Louisa, too, has been nurtured by the farm as an artist. Fans will recognize countless farm-inspired songs, including Dear Sister, written with and recorded by Claire Lynch, about a similar cotton farm in Louisa’s heritage. I’m Gonna Love You, (co-written with Claire Lynch from 2011 Compass Album, I’ll Take Love), tells of coming home to the farm after being on the road. This Side of Heaven, recorded by the Whites on the same album, forecasts the tornado that destroyed the farm in 2011, and required a decade to rebuild.
“It’s a labor of hands and heart that is sometimes back breaking, but gratifying beyond words. It also means loss. I have three horses and a donkey, Elmer, buried here,” the IBMA Distinguished Achievement Award winner confessed.
Asked why she made the decision to leave, the once-touring banjo player explained, “I wanted to make the farm into everything it could be, in all its glory, while I’m still able to. I felt the mountains calling. It was time to take the essence of the work and begin a new chapter.”
Prior to her departure, Louisa hosted a reunion of songwriters and pickers who had attended workshops and jams at Woodsong. They played under the old oak tree, sending final melodies into the hills.
The following evening, in the silence that followed 33 years of friends, students, and songs written and played, Louisa feared leaving would be nearly impossible. “I felt my heart was breaking. I couldn’t see me without the farm, or it without me. But I went outside and the whippoorwills started singing all around me across the valley and the frogs were croaking in the pond. And I thought, they are letting me know because if I can’t carry the tune for a minute, they’ve got it, and it’s beautiful, and it will go on even when I’m gone.”

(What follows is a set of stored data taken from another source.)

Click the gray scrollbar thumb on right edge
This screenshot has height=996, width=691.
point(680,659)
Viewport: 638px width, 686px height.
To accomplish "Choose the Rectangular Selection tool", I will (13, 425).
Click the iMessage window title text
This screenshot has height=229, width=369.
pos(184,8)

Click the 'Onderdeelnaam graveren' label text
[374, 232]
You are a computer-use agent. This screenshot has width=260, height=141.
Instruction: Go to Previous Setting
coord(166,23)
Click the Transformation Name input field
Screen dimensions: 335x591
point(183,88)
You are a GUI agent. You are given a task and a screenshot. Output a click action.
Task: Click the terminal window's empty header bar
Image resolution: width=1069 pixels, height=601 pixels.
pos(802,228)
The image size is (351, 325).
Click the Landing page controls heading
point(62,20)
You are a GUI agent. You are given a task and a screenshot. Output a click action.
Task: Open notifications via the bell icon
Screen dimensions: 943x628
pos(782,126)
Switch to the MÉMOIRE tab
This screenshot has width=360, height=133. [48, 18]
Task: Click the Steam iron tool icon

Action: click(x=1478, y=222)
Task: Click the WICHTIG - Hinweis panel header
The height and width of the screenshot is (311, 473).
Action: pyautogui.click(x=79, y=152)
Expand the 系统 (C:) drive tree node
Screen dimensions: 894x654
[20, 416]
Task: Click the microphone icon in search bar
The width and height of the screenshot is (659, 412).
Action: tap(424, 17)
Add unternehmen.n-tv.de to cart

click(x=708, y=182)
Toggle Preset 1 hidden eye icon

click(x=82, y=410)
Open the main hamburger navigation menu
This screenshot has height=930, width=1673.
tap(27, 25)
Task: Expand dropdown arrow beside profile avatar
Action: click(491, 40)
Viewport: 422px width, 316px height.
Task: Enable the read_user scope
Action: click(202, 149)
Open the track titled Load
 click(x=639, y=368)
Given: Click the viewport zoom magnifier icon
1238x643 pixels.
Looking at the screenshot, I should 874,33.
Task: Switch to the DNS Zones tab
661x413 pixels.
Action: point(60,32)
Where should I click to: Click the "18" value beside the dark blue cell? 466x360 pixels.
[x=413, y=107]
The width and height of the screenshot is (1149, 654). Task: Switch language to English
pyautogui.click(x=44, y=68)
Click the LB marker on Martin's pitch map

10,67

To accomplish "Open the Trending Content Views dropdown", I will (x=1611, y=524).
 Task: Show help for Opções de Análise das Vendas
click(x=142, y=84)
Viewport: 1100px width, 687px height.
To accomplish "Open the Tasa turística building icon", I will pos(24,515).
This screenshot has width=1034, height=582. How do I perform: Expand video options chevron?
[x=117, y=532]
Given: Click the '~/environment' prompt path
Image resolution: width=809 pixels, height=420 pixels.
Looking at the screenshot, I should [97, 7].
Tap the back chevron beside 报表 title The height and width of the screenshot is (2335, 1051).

The next day she composed her last song from the farm, with the chorus:
Then the sun sets down on the mountain
and the whippoorwills call all night long
sayin’ you don’t have to worry
you don’t have to weep
’cause even when you can’t keep singing
we’ve got the song.Having found the heart of the matter in a simple song inspired by a farm, the songwriter and teacher felt ready to make the move. Bound for new topics, new retreats, and new mountains, Louisa carried a scrapbook of remembrances lined with old plows, hillside pastures, and steady streams of songwriters gathered on a hillside.
The video for Gone captures the freedom of life change with images of the farm itself, co-written with Diane King, featuring Dale Ann Bradley, Tina Adair, Steve Gulley, Casey Campbell, Deanie Richardson, Charlie Cushman, and Missy Raines. All lyrics copyrighted, used by permission.
WATCH HERE:
https://youtu.be/AmSZouOkqyg?si=J75rM8A4-KO_gkT2
“The last thing I did was take down the Woodsong Sign in Georgia, and my first official moment in North Carolina, I was hanging the sign in my new farmhouse. I have learned that Woodsong is a spirit; it is something in the hearts of people, and it can go where we go. The ‘new’ old farm has that same Woodsong spirit; it is just a mountain farm rather than an old cotton farm. That brings in a new history and new images for songwriters. It needs a lot of work, but it looks out on the mountains and the sunset. We share our songs and our lives. There’s lots of excitement about what lies ahead.”
Louisa’s first retreat in her new location was in October 2021. Back in the old North State, back where her life’s mission began, a string of songs ago.